Se siente fuerte Djokovic, que redujo con una exhibición de oficio al joven griego y añadió el torneo desértico por quinta vez a su palmarés, el 79º de su carrera, prorrogando un excepcional arranque de curso en el que sigue invicto (18-0) y ha encadenado éxitos en la ATP Cup, el Open de Australia y este último evento. “Estoy inspirado y confío en que se extienda esta racha lo máximo posible”, expresaba el campeón, que ya ha superado los significativos arranques de 2013 (17 victorias consecutivas y dos títulos) y 2016 (14 y otros dos), aunque no el oneroso esplendoroso recorrido de 2011, cuando enlazó 43 triunfos de forma ininterrumpida y obtuvo siete premios hasta que Roger Federer le detuvo en las semifinales de Roland Garros.

La pregunta ahora es, pues, ¿quién puede frenar al Djokovic actual? “Es difícil cerrar el año sin perder”, bromeó el de Belgrado. “Además de los resultados, estoy contento con mi nivel”, matizó después de reducir con aplomo a Tsitsipas, que previamente le había tumbado un par de veces en los cuatro precedentes, y que se quedó por segundo año seguido a las puertas del título. “He cometido algunos errores puntuales que me han penalizado”, lamentó el ateniense, que acusó el golpe del primer parcial y se entregaría definitivamente en el noveno juego del segundo.

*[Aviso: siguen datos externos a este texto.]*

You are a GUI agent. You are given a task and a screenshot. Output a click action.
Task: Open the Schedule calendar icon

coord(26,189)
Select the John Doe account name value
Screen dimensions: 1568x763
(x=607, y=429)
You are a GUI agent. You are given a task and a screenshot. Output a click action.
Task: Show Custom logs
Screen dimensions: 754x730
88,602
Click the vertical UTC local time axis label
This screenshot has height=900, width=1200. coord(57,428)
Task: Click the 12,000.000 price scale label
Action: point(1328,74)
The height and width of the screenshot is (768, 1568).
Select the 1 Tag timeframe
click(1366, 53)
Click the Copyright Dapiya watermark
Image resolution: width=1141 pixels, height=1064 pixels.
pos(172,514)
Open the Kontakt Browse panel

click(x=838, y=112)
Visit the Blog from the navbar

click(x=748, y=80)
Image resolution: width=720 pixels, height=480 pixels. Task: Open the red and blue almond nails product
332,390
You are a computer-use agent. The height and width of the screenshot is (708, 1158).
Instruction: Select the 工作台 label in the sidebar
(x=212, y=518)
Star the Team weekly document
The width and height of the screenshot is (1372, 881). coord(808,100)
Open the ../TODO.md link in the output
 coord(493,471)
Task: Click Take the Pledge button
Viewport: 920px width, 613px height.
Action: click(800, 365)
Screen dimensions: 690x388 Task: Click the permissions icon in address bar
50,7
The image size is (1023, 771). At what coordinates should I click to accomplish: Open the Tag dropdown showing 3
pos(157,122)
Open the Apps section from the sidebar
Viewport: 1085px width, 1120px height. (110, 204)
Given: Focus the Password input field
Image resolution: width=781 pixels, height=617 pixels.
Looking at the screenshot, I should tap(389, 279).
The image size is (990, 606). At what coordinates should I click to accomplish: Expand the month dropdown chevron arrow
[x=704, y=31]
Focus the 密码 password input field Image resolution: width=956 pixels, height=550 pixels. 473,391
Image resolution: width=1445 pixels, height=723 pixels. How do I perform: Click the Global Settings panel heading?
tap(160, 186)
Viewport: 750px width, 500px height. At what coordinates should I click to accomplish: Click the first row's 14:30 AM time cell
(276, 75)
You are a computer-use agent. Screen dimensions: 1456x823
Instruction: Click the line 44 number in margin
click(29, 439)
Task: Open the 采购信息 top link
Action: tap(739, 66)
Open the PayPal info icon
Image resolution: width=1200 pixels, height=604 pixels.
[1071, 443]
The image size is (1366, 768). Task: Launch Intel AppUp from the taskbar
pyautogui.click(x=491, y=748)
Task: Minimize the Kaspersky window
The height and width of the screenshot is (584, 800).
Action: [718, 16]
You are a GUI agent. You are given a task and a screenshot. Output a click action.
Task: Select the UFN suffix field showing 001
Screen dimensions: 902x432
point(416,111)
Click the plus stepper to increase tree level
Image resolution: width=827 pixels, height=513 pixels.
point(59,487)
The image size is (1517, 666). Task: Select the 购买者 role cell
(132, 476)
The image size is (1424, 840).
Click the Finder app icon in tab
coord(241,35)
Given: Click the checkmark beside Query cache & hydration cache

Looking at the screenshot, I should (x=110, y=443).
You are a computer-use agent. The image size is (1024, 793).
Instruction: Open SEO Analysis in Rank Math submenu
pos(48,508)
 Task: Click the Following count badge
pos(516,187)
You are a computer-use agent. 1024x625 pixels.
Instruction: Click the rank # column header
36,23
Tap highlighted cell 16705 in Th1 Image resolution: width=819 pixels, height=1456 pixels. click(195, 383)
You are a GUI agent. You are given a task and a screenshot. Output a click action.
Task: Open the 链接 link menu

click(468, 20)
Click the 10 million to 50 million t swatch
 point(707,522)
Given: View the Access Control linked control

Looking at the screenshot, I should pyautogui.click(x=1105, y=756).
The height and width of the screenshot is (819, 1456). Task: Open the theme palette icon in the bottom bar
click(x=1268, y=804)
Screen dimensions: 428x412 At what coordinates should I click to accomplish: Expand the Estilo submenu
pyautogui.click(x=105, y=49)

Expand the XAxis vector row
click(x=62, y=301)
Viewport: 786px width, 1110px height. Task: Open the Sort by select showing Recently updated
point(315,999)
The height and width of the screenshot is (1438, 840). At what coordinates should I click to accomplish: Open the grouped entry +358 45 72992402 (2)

“Me encanta Stefanos. Es muy inteligente y siempre trata de aprender, así que envía un magnífico mensaje a los chicos que vienen por detrás”, le elogió Djokovic, que ahora enfoca con hambre Indian Wells (del 12 al 22 de marzo) y Miami (del 25 al 5 de abril), dos territorios que en los últimos tiempos se le han resistido: el primero lo ha conquistado cuatro veces, pero la última fue hace cuatro años, y el segundo lo ha inscrito en seis ocasiones en su expediente, también la última en 2016. “Mis objetivos están claros”, advierte; “llevo varios años sin un buen resultado en la gira norteamericana [sobre cemento] y ahora estoy ante una gran oportunidad de poder hacer algo bueno”.

“No me sorprende para nada lo que está haciendo. Ojalá yo pueda hacerlo algún día. Respeto mucho a Novak”, expuso Tsitsipas, un formidable jugar del que se esperan logros importantes a corto plazo. No pudo con el rey del circuito y no muy lejos de Dubái, en Doha, la bielorrusa Aryna Sabalenka se proclamó campeona del torneo (un Premier 5) al imponerse a la checa Petra Kvitova por un doble 6-3, en 1h 21. Se trata del sexto trofeo de su carrera, el primero este curso.